Friday, August 15, 2008

Getting Feedback

It’s so great to get good feedback on your work! That’s why I like having a critique group. I asked a few artist friends to get together once a month to share current work – finished or not – and to get some comments. This group has been continuing to meet for the past 3 years, and we have all gained so much from the interaction. Most artists are comfortable seeing and commenting on work-in-process, while non-artists tend to have problems understanding the “in-process” part unless the work is finished. By meeting regularly everyone gets to see your work over a long period, and so the comments get even more worthwhile and valuable.

The advantage of having a critique group is that you no longer have to get those worthless comments on your work – like from relatives, non-artist friends, gallery owners, and spouses or significant others. These comments from those who do not understand visual language will not be helpful at all. The disadvantage is that too many comments may block your progress, so it’s important not to bring work that’s still in infancy, and to wait until it has coalesced into a substantial image.

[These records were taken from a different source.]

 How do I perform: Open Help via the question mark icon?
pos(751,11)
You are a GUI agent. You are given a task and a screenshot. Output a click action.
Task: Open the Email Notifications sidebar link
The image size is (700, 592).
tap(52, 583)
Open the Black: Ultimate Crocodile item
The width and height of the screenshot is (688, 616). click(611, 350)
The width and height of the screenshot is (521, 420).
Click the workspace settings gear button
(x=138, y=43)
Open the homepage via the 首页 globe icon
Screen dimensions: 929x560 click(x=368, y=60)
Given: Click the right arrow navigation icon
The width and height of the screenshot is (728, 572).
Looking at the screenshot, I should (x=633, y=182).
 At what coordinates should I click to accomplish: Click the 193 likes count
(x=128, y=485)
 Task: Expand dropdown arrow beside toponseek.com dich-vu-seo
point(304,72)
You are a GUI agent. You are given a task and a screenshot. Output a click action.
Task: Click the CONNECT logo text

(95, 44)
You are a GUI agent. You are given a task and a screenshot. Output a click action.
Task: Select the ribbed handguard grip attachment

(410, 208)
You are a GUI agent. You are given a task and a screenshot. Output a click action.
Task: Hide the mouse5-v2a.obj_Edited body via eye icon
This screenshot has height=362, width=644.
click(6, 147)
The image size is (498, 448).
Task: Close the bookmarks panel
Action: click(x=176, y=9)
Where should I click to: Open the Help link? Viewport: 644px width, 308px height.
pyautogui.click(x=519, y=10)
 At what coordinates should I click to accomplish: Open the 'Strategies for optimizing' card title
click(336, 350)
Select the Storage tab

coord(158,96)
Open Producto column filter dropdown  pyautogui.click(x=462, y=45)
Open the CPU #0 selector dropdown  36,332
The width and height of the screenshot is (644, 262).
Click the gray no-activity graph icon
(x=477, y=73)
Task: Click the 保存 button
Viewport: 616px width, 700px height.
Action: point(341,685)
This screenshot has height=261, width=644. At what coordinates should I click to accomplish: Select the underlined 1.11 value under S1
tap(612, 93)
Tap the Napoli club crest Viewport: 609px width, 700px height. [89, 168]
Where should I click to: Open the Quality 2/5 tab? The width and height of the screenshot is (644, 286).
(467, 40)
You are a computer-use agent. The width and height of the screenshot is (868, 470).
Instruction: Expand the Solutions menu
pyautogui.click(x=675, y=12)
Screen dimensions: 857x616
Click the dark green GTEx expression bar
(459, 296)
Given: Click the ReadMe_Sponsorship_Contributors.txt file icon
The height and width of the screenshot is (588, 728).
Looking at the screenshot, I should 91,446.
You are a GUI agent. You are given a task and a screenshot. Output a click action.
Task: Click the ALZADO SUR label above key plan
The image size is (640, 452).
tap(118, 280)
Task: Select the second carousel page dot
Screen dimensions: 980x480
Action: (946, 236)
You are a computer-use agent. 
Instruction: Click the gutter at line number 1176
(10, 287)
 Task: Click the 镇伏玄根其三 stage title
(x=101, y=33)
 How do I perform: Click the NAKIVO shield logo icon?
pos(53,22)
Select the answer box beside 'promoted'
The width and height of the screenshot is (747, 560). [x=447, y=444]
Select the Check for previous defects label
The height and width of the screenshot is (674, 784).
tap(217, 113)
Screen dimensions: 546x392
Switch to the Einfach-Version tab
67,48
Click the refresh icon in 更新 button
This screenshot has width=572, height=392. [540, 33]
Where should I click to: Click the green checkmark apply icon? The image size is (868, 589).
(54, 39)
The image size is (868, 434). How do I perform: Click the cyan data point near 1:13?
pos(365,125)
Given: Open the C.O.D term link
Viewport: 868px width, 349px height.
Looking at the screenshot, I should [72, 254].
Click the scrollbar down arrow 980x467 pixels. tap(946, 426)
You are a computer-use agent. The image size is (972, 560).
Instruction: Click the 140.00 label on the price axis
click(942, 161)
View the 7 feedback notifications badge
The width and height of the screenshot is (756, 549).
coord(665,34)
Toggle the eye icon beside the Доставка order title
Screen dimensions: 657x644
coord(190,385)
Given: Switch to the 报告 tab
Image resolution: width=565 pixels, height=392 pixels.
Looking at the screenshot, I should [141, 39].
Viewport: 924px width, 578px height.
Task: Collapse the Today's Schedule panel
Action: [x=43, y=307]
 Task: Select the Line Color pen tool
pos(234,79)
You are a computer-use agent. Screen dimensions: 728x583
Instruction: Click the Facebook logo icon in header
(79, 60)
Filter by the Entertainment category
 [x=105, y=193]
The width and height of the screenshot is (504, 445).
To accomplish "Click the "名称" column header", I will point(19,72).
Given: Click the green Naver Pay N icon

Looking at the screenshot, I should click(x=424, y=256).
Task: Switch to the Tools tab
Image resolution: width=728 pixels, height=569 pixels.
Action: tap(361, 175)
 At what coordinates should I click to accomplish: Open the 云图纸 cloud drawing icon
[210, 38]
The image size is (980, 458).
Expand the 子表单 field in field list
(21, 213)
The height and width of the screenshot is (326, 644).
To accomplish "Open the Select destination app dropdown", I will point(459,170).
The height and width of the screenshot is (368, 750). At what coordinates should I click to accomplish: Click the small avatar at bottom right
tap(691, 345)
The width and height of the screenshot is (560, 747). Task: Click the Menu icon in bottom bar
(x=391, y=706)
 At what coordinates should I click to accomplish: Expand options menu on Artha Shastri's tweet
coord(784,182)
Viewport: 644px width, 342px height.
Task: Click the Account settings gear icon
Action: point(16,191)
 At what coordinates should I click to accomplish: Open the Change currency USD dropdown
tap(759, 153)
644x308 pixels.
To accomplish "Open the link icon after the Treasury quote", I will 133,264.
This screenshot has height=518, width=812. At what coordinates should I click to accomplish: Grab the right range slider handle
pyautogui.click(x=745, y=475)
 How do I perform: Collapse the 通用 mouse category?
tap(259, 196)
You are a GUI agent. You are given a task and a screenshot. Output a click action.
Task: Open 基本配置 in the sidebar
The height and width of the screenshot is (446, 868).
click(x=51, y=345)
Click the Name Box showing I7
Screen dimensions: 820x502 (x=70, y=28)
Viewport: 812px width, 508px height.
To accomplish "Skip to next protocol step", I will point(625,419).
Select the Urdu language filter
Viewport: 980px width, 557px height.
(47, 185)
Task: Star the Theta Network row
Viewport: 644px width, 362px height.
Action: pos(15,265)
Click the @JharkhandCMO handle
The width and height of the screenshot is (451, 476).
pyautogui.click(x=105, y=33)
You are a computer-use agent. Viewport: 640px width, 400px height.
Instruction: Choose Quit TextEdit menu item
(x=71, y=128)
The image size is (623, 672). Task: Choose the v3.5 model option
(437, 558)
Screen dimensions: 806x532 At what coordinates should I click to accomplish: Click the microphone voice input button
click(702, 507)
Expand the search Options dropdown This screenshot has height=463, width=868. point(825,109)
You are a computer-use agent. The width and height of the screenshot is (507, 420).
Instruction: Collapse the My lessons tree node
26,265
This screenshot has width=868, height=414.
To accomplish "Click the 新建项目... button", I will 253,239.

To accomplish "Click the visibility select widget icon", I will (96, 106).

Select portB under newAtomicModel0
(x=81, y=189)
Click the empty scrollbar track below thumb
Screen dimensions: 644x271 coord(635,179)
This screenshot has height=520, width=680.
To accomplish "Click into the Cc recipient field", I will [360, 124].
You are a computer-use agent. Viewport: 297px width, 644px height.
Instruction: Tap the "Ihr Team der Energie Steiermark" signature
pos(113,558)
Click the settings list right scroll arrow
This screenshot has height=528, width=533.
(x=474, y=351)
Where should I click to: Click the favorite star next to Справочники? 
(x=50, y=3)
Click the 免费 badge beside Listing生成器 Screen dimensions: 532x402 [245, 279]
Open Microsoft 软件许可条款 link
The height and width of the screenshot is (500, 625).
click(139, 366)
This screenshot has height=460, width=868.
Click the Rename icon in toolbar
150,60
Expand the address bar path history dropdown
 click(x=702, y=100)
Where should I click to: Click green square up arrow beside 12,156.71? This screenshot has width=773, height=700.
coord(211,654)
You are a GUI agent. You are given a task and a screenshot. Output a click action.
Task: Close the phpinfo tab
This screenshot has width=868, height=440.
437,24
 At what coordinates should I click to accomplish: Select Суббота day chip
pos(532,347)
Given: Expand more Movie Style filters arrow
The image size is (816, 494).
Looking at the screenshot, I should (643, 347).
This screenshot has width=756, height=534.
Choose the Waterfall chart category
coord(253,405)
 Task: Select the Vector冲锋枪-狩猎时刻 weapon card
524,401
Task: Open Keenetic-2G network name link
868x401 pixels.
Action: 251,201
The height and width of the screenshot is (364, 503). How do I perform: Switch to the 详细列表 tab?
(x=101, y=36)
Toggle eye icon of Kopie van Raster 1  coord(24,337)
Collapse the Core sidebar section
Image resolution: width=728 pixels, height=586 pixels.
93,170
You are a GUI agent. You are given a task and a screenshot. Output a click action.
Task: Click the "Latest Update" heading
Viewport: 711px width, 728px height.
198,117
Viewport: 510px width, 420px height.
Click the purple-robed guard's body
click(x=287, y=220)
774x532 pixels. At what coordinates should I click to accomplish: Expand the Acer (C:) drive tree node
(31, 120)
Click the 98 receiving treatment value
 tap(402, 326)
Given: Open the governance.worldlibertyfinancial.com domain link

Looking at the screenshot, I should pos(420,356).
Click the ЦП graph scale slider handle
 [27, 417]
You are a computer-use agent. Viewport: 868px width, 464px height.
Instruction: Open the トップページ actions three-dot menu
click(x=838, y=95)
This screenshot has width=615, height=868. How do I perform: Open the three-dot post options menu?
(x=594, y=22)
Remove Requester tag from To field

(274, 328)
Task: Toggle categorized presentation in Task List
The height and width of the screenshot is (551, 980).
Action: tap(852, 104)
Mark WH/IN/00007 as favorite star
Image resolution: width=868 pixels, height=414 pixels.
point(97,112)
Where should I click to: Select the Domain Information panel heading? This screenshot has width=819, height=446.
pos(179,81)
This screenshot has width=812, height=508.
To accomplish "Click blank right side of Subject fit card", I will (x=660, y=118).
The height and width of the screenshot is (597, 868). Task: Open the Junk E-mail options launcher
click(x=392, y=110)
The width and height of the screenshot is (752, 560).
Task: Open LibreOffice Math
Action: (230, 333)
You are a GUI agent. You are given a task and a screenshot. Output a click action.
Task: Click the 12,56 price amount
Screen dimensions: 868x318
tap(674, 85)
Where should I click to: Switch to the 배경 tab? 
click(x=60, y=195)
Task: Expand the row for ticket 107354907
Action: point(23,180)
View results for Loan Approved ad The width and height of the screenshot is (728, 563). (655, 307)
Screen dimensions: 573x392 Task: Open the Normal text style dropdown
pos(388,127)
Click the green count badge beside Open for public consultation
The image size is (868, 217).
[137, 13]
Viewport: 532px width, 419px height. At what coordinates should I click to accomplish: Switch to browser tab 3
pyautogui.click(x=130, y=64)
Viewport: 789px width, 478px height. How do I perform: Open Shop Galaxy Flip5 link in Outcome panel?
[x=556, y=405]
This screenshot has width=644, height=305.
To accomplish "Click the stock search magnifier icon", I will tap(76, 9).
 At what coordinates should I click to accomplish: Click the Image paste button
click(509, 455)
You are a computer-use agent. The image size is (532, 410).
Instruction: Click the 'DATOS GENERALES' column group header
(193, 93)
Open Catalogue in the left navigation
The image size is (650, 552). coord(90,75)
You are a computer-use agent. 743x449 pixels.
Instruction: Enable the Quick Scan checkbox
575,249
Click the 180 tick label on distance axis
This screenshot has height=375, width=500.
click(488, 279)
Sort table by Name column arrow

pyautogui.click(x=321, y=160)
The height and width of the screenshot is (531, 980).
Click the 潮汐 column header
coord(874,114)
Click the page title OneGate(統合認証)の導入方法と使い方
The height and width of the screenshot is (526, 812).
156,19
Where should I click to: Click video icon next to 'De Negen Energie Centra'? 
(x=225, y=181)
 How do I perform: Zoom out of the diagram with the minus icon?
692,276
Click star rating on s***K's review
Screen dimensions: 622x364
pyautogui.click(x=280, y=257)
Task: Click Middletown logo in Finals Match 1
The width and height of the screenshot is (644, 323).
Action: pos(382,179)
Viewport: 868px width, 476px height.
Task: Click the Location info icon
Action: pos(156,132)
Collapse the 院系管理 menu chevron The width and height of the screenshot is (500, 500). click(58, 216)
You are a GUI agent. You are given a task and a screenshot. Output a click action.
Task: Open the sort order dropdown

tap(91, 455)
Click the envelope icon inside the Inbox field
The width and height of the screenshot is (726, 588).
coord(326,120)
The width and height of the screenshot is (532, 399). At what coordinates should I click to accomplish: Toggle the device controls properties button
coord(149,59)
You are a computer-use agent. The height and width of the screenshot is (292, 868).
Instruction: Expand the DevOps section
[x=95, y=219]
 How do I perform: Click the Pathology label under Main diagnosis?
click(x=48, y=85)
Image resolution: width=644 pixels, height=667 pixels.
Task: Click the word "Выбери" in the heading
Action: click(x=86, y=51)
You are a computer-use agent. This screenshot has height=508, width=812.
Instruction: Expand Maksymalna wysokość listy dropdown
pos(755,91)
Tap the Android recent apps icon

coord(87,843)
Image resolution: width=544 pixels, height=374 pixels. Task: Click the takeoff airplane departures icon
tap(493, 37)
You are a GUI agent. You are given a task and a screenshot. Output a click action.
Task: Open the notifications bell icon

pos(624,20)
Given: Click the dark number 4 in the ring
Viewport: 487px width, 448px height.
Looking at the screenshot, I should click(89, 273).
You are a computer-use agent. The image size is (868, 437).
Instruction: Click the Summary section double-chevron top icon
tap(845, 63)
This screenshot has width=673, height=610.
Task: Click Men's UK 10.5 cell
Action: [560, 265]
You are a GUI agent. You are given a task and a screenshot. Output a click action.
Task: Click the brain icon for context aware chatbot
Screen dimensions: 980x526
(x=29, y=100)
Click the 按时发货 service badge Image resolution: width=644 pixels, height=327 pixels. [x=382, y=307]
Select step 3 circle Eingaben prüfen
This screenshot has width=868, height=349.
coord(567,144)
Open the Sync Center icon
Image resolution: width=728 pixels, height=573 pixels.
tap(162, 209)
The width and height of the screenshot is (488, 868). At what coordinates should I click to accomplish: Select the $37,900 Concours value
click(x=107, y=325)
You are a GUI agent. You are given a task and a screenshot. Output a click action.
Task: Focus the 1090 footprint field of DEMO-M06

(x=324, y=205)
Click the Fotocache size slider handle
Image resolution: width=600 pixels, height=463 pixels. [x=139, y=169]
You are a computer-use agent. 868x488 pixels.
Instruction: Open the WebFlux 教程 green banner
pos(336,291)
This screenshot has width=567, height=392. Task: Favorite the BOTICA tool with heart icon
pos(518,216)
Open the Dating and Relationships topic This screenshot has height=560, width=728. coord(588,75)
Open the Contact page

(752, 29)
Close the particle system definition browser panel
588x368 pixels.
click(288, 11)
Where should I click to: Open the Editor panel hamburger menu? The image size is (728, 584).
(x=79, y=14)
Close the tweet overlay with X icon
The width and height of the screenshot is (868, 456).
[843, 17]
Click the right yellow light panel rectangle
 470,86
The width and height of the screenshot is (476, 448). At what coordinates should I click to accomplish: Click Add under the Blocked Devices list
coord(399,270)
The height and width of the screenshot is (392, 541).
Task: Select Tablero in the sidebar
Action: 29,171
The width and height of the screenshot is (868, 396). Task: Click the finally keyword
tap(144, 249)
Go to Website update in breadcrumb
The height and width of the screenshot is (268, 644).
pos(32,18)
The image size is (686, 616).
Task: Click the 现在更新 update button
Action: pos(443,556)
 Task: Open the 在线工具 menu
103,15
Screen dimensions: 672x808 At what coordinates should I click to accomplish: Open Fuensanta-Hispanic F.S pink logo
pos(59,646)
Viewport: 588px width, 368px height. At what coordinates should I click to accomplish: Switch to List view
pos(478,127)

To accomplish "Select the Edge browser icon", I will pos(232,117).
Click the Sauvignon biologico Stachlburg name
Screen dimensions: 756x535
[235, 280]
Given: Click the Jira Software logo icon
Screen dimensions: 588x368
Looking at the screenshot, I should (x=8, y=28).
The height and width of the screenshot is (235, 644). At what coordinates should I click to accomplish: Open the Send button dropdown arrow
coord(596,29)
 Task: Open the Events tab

In my group we have a system that works well for us. There are about 6 of us, and we meet for about 3 hours in the morning, once a month, at my studio. Each person takes a turn by putting one piece up by itself. If an artist has several pieces to show, each piece is still seen separately unless it’s part of a series. We set a timer for one minute for everyone to be silent and just look at the painting. We found that without this step some fast reaction folks yell out their comments before someone else who needs more time can formulate their own opinion. It also keeps the artist from feeling like they need to talk about, defend or otherwise comment on their work. In our group the artist doesn’t need to tell their story – the “critters” aren’t interested in it, at least at first – and don’t want to cloud their view. After all, if you want feedback on your painting wouldn’t you prefer hearing what someone thinks without your influence? After the one minute beeper goes off we just take turns, one person at a time, saying opinions. We avoid comments such as “I like it, I don’t like it, It needs some red over there”. Instead we concentrate on the overall impact, and any visual impediments to movement and focus. Each person has vastly different work than the next, and it doesn’t matter whether you prefer that type of work or not – it only matters whether you think that artist has succeeded in doing what they set out to do. The BEST part of this whole process is that we end up “mirroring” our own individual creative needs by commenting. For instance, when an individual from the group makes a comment on another artist’s work that’s on display, it almost always turns out to be a key issue in their own work.